Eskom’s Kusile coal-fired power station in Mpumalanga. (Photo: Waldo Swiegers / Bloomberg via Getty Images)

By Jeff Rudin | Daily Maverick | 04 Dec 2023 


There is no shortage of widely held explanations of why so little has been done about climate change. I think most of these explanations are wrong. This is part 2 of a four-part series. 


Read Part 1 here

Introduction

Climate change has alerted many of us to the importance of ecology. Unfortunately, much of the ecology used fails to recognise that ecology is much more than just a single branch of nature dealing with the relationship between living organisms and their environment.

Each small part of Earth is an ecological system with external as well as internal connections. As an integrated global system their numbers are, well, astronomical. This is even when narrowly understood by Ernst Haeckel who introduced the term ecology in 1866 to better describe Charles Dawin’s notion of “the economy of nature”.

Ecology’s full complexity arises when we add ourselves as an integral part of nature.

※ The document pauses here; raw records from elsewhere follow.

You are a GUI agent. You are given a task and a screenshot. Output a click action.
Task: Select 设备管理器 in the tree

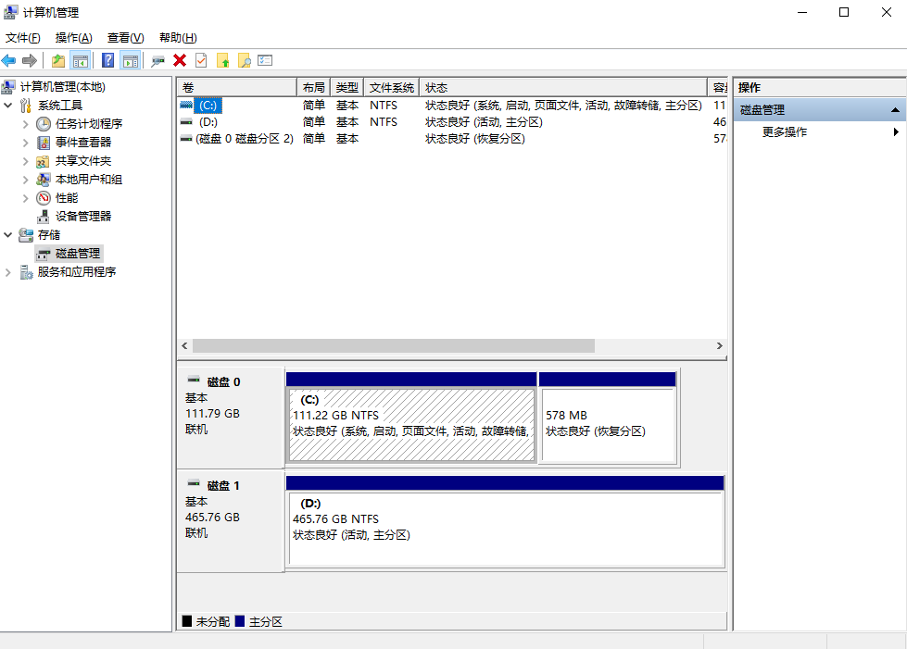[82, 217]
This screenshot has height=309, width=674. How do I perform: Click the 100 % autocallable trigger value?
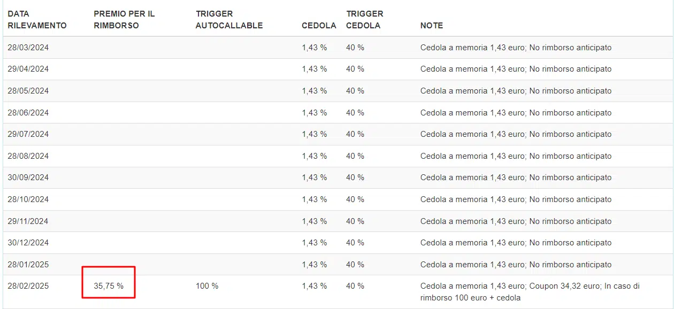207,286
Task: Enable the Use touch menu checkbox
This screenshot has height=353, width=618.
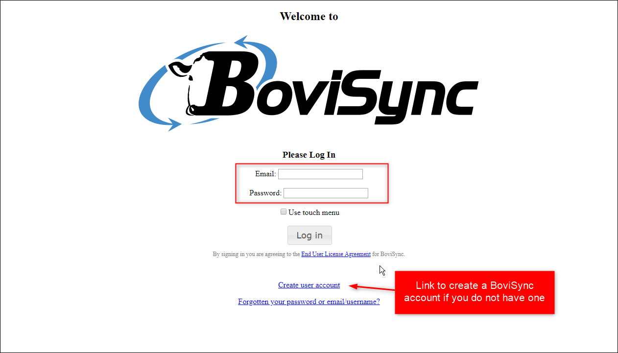Action: click(x=284, y=212)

This means adding human society to the complex, for we not only add to both the internal and external ecological systems of human interaction but also those of all other living organisms.

This is the reality of everything being connected to everything else. But such is the enormity and complexity of this reality that knowing it other than conceptually is unrealisable by individuals. We must perforce rely on those specialists who also see their work as part of a complex of organically linked ecosystems that must be recognised as forming a constantly changing, and, therefore, reconstituting organic whole.

My purpose in writing this series of articles is to provide a broad framework specifically focused on the main interconnections behind an on-rushing climate change, a sinking Eskom, and the blight of the unemployment, poverty and inequality for which South Africa is notorious.

It then offers general guidelines to help make sense of these interconnections and the systems they form. These guidelines should facilitate a better understanding of what’s gone wrong and what should be done to make it better.

But, for reasons that will be covered in Part 4, it must be recognised that there are several competing realities — understandings — even to the few issues I’m addressing. This necessitates first subjecting some of these different understandings to a brief critique in order to create the space necessary for my alternate viewpoints.

Climate change

There is no shortage of widely held explanations of why so little has been done about climate change. I think most of these explanations are wrong. There is similarly an abundance of popular solutions to climate change. I intend to show that most of the proffered climate change explanations and solutions are probably not aware of the broader ecosystems and the connections in which they are contained.

Climate change protest

People carry signs as they participate in the ‘March to End Fossil Fuels’, being held in advance of the United Nations’ Climate Ambition Summit, in New York City, New York, US, on 17 September 2023. (Photo: EPA-EFE/Justin Lane)

The climate change red herrings

1 The fossil fuel industry is the problem

For many people, it is fossil fuels that keep the gates of hell open. In the build-up to the first-ever UN Climate Ambition Summit, convened during this year’s UN General Assembly in September, some 75,000 protestors took to the streets of Manhattan demanding the end of fossil fuel. Mary Robinson, former president of Ireland, echoed these sentiments. The bluntest message typically came from António Guterres: “The fossil fuel age has failed”.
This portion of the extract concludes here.